Why Worms?
I suppose I should explain how I got into worms in the first place. I planted my first garden in Santa Cruz, California about eight years ago (and wrote a book about it called From the Ground Up: The Story of a First Garden), and it wasn’t long before I was buying every garden accessory and toy I could get my hands on. I had a serious Saturday-morning nursery habit. Most of my paycheck went to plants, rakes, shovels, and bags of compost. I was in deep.
One morning the nursery had a display of worm bins for sale. The bins, which are called Can-O-Worms, consist of three round stacking trays with small holes in the bottom. You stack the trays on a sturdy plastic base, introduce worms into the bottom level, and eventually they work their way through each level, eating kitchen scraps as they go. Once they’ve massed in the top tray, the bottom tray is usually full of castings—worm manure—that is ready to go into the garden. You empty the bottom tray, make it the new top tray, and keep going. The worms never leave the bin; they just move through each tray in an endless cycle of eating, reproducing, and—well, shitting.

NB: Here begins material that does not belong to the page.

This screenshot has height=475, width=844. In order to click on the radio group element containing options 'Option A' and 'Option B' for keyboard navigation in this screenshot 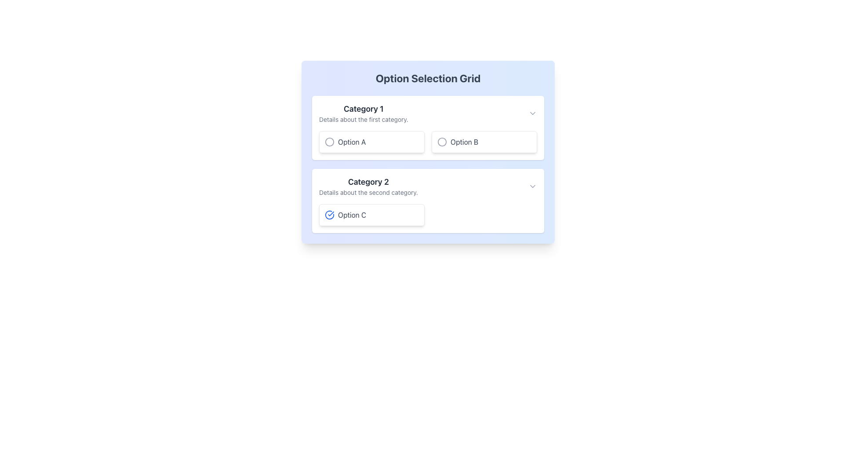, I will do `click(428, 141)`.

It’s hard to say why the worms appealed to me so much, exactly. Part of it is that I wanted that worm shit, which is the finest cuisine you could feed a plant and extraordinarily expensive if you buy it retail. Part of it was that I liked the gear. A worm bin is hip, in an organic, northern California way. And part of it is just that a colony of anything is fascinating to watch. Ants, bees, worms—they all have curious customs, unfamiliar ways of life, and I thought I’d find them entertaining.
Now I have thousands of worms living in two bins on my back porch, and they’ve kept me entertained for years. They are good pets, loyal and hardworking, and they earn their keep. I wrote this book—the new one, The Earth Moved—for a lot of reasons, but one of them was that I wanted to pay tribute to the inveterate invertebrates that live their lives outside my kitchen door, devouring my coffee grounds and my morning paper, leaving their rich black castings behind.